Exercise materials:
######

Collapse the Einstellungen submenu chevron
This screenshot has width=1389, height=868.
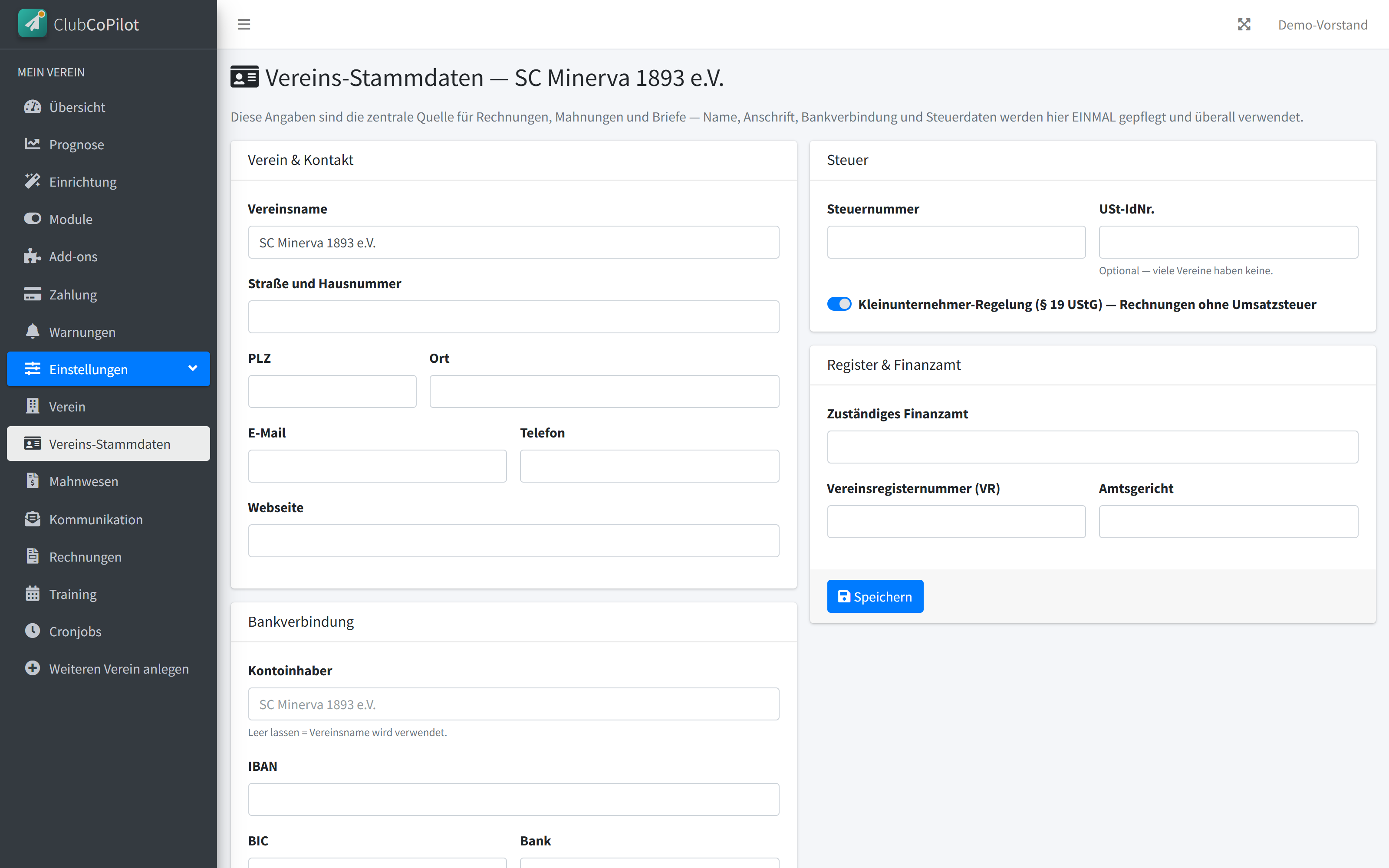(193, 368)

######

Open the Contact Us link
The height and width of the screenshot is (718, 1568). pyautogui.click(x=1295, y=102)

######

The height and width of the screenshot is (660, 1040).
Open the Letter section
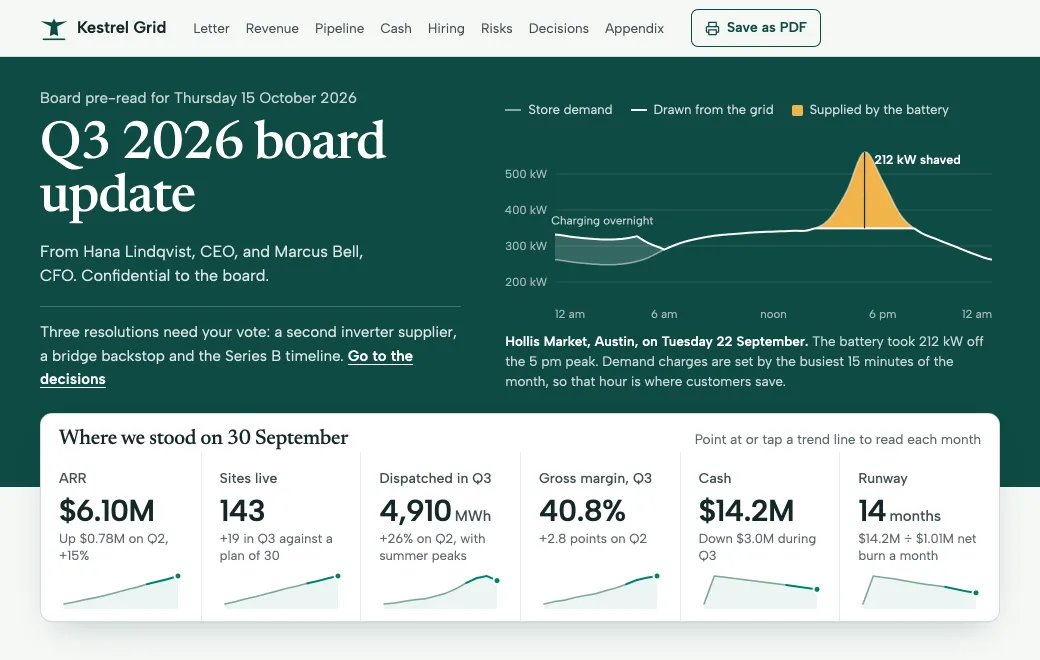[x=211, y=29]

######

Goal of the exercise:
Copy the items again starting with the line with "The height and width of the screenshot is (660, 1040)." and going on through the line with "[x=211, y=29]", swapping "Letter" for "Invoice" and keeping everything else the same. Leave out the pictures.

Solution to the problem:
The height and width of the screenshot is (660, 1040).
Open the Invoice section
[x=211, y=29]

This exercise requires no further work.